## ASSIGNMENT
Output a character-exact copy of the data, images removed.

Saved entries
○ ○ ○

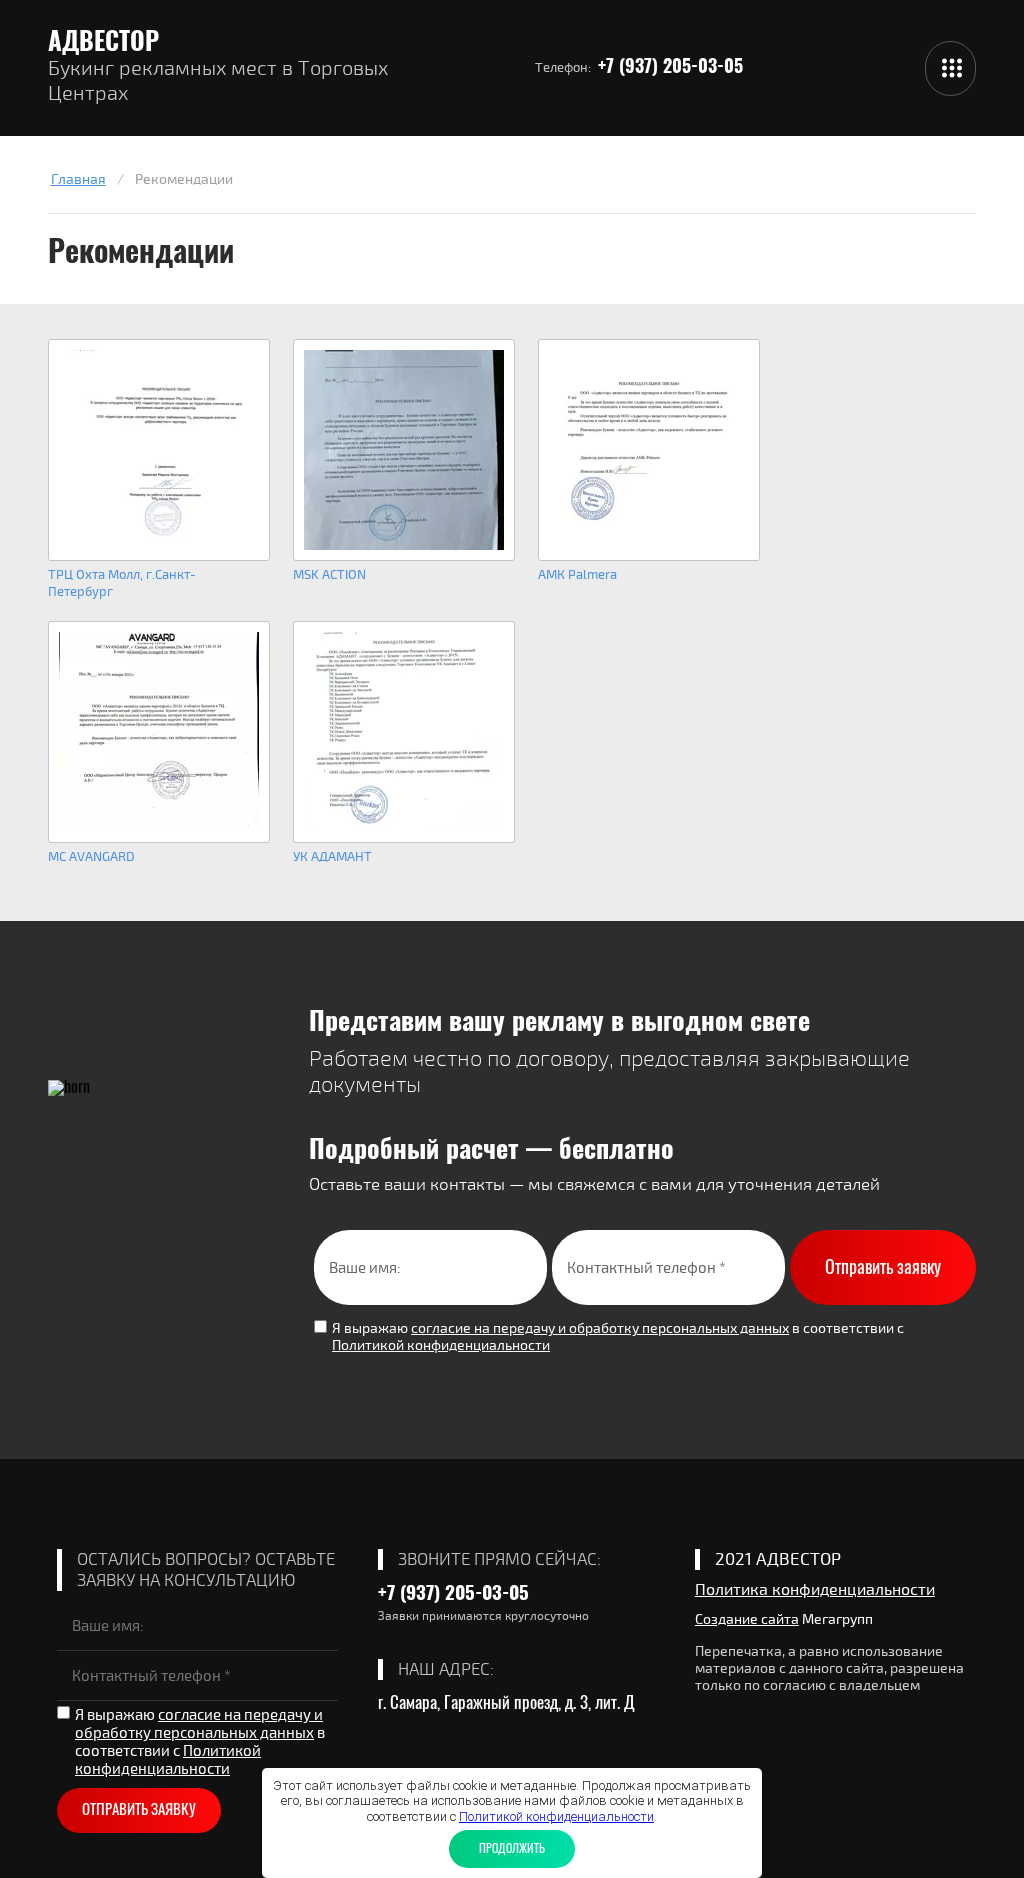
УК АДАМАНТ (332, 857)
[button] (950, 68)
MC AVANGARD (91, 857)
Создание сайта (747, 1619)
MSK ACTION (329, 575)
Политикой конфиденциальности (441, 1345)
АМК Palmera (577, 575)
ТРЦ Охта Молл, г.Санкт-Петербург (122, 583)
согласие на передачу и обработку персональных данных (600, 1328)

○ ○ ○

## RESULT
УК АДАМАНТ (332, 857)
[button] (950, 68)
MC AVANGARD (91, 857)
Создание сайта (747, 1619)
MSK ACTION (329, 575)
Политикой конфиденциальности (441, 1345)
АМК Palmera (577, 575)
ТРЦ Охта Молл, г.Санкт-Петербург (122, 583)
согласие на передачу и обработку персональных данных (600, 1328)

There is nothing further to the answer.